··· Information given
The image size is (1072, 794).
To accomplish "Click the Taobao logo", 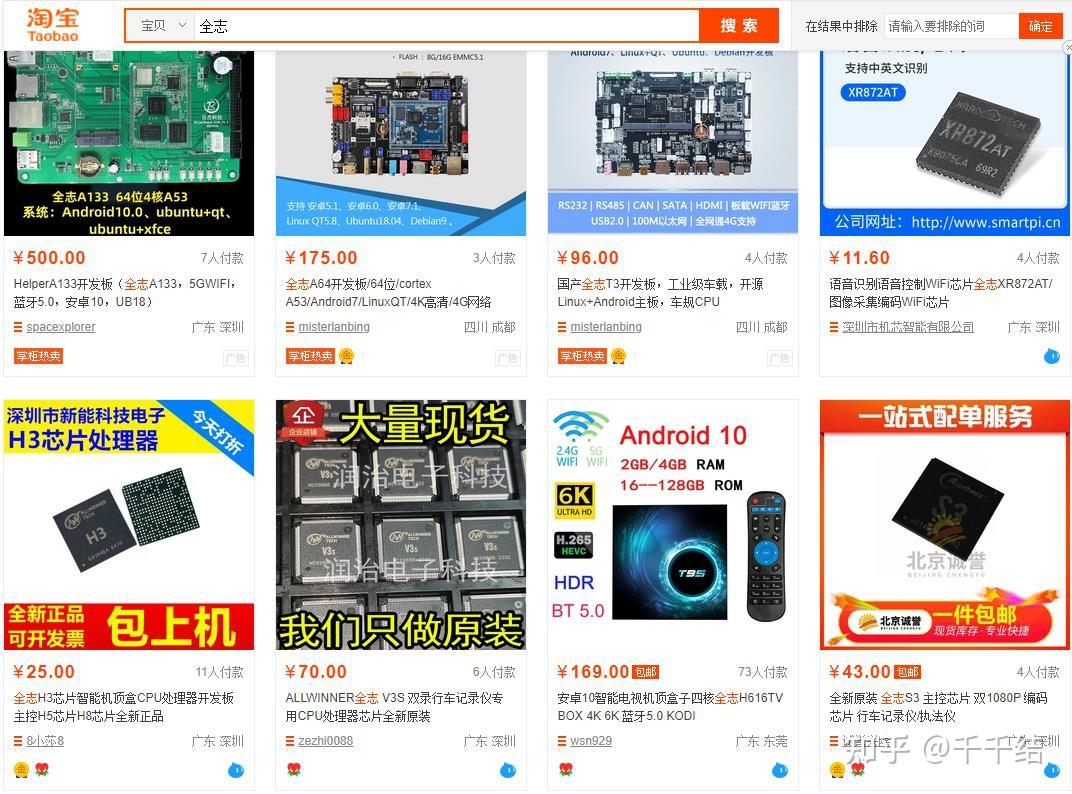I will (x=53, y=25).
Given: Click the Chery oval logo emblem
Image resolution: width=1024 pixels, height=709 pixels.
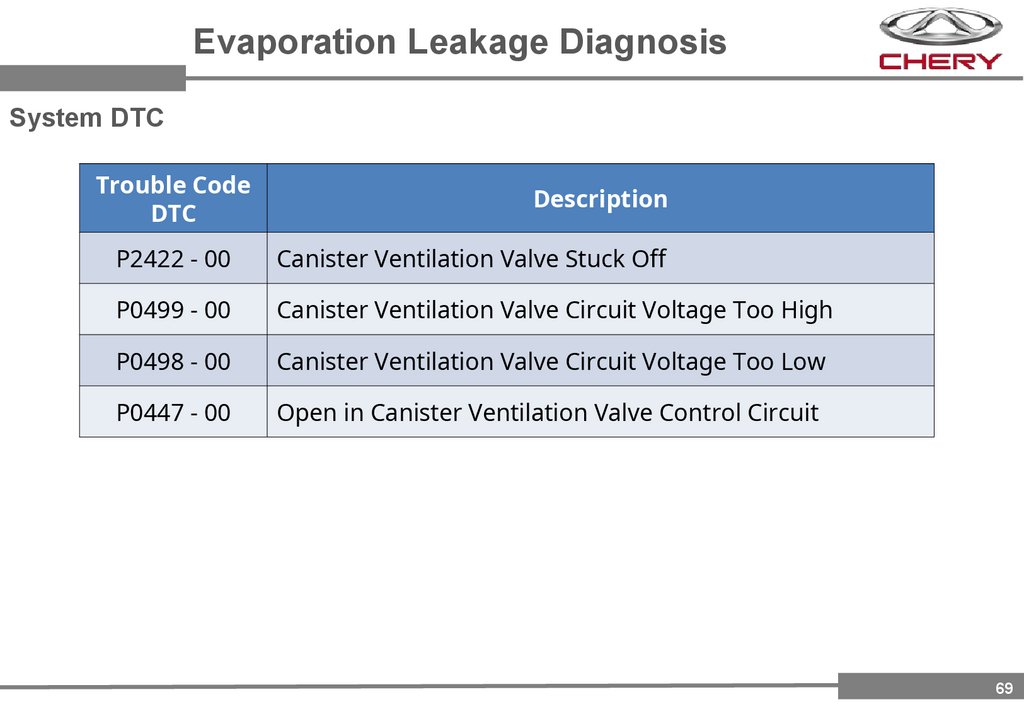Looking at the screenshot, I should 939,26.
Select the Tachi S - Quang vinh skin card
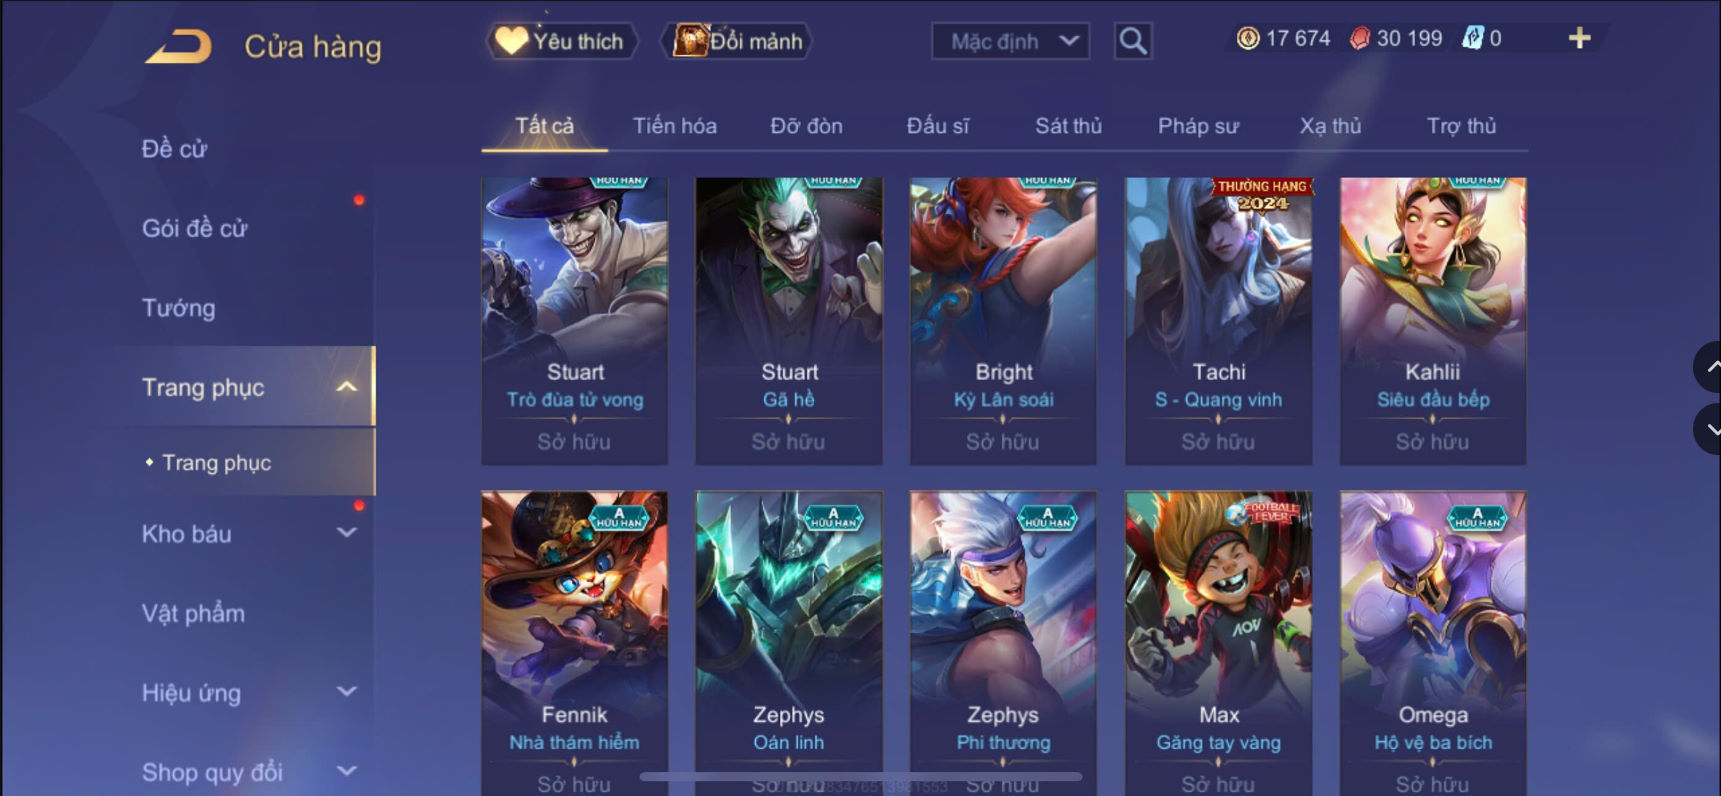This screenshot has height=796, width=1721. (x=1218, y=321)
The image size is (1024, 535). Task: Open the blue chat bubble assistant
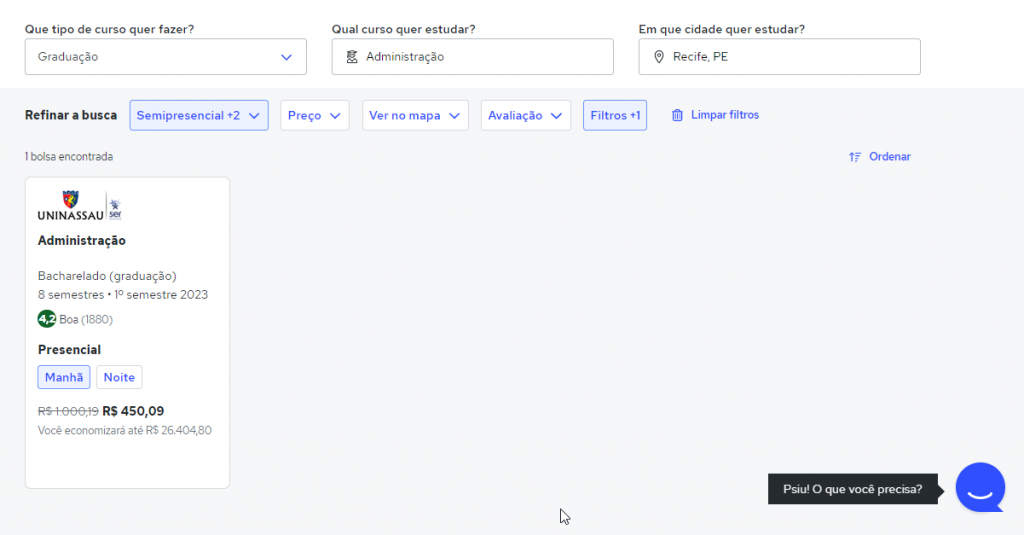coord(979,488)
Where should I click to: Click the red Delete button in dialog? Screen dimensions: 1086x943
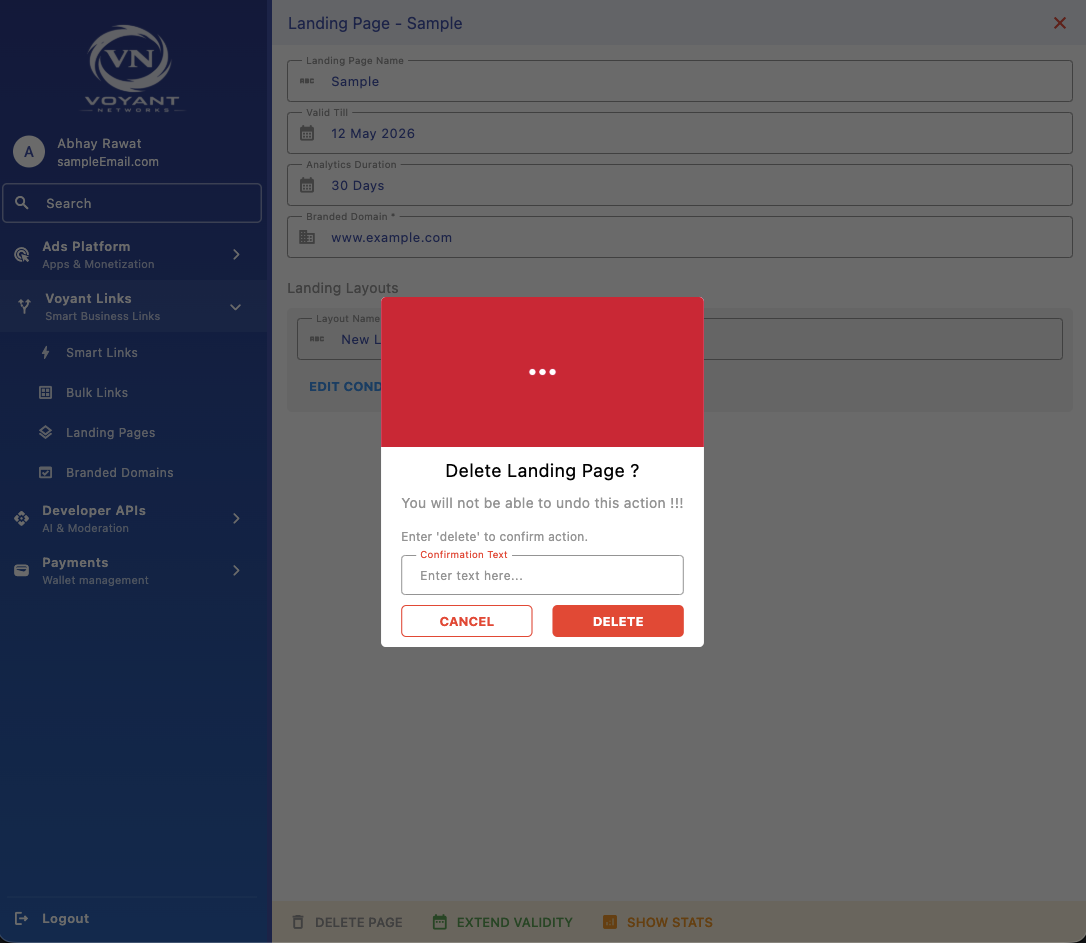[617, 621]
······
Aim of the exercise
Skip every picture and retype only the lines from the line with "Where should I" through the last line of the listing, both ends included, exactly as they appear.

Response area
Where should I click to: Click the red Delete button in dialog? Screen dimensions: 1086x943
[617, 621]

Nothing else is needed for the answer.